* _Stored data_
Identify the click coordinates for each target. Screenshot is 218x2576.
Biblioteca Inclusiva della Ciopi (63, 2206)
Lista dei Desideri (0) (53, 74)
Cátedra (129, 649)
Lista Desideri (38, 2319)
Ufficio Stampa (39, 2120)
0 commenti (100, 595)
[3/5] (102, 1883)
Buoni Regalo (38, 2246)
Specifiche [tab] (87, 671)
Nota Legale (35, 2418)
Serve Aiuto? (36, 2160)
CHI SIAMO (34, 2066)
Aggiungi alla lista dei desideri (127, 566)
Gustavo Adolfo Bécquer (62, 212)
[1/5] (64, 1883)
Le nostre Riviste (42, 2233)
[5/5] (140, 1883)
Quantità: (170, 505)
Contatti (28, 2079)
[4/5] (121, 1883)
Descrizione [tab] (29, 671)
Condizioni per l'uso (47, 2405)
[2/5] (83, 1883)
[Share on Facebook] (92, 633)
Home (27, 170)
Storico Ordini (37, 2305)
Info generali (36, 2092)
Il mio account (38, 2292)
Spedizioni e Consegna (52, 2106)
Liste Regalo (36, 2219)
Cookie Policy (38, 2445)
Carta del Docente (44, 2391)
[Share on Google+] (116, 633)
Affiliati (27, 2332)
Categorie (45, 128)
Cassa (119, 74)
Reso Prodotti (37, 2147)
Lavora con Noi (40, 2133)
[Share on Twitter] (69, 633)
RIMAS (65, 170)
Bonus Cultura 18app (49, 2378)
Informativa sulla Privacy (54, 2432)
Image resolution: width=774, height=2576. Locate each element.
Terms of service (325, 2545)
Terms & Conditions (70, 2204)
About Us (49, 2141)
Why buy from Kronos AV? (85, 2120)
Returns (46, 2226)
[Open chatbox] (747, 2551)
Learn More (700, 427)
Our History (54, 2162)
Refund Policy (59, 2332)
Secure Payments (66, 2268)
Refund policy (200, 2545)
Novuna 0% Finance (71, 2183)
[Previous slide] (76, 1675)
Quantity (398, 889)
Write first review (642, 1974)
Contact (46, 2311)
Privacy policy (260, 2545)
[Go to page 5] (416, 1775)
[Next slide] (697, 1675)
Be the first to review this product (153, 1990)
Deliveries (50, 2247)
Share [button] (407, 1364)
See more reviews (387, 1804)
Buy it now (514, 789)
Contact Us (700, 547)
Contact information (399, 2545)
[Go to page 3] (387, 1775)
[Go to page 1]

* _WHAT TO WORK ON_
Beginning at the line that holds "Write first review (642, 1974)", reproduce the lines exactly up to and including the final line of the entries.

* _ANSWER SECTION_
Write first review (642, 1974)
Contact (46, 2311)
Privacy policy (260, 2545)
[Go to page 5] (416, 1775)
[Next slide] (697, 1675)
Be the first to review this product (153, 1990)
Deliveries (50, 2247)
Share [button] (407, 1364)
See more reviews (387, 1804)
Buy it now (514, 789)
Contact Us (700, 547)
Contact information (399, 2545)
[Go to page 3] (387, 1775)
[Go to page 1]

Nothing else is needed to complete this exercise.